WORK ORDER =
Return the line that has "Image resolution: width=413" and all lines below it through the last, exactly as they stand; omit pictures.

Screenshot grounding data
§ §

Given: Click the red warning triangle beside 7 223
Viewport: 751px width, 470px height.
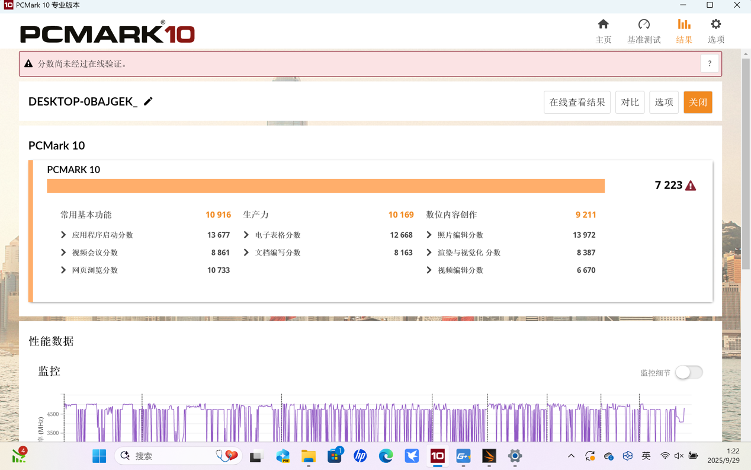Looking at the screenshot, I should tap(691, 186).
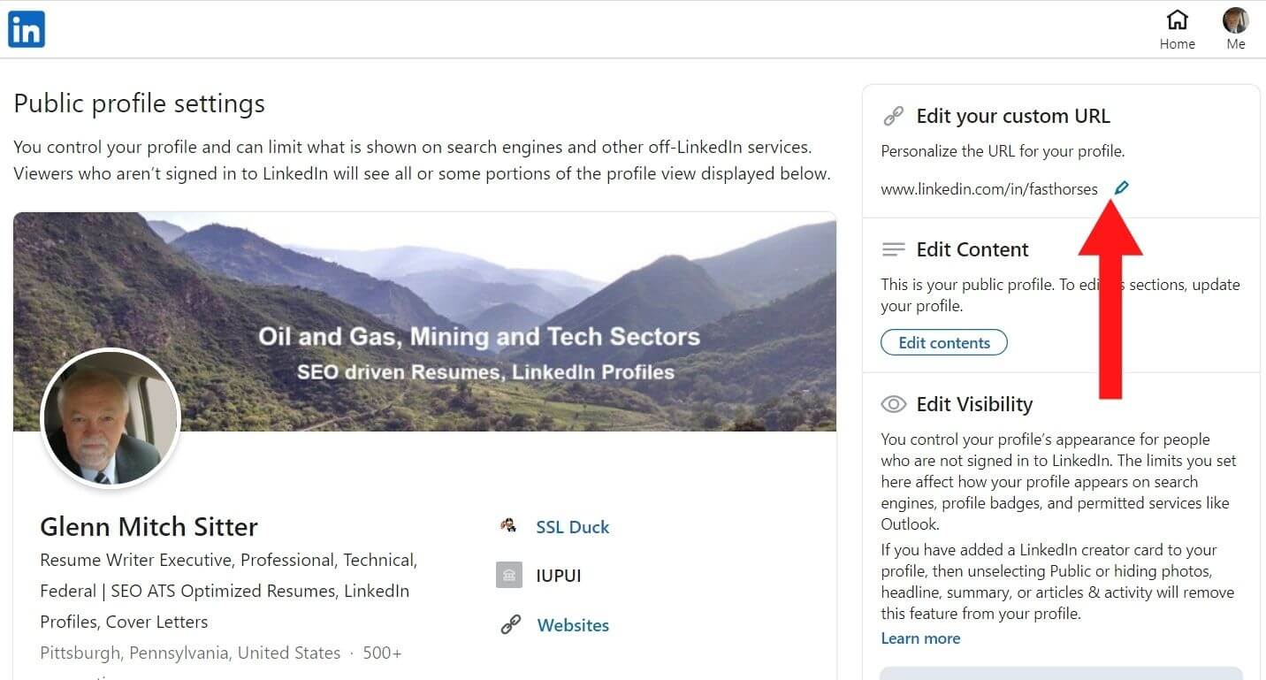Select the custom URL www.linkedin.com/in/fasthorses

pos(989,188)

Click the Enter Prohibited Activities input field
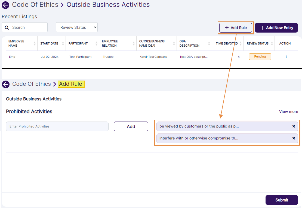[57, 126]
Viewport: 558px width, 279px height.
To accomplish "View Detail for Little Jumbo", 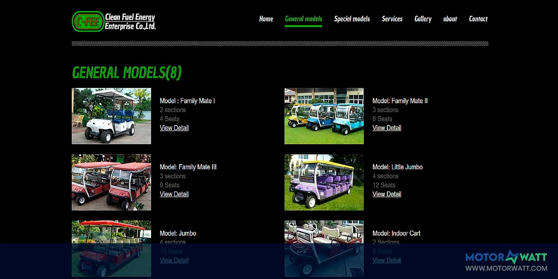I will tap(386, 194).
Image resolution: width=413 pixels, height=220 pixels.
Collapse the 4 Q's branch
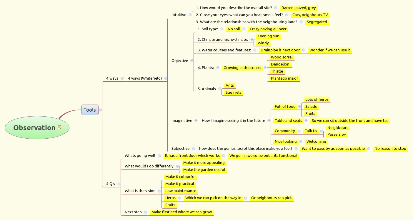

§ §

RESULT =
Image resolution: width=413 pixels, height=220 pixels.
Collapse the 4 Q's branch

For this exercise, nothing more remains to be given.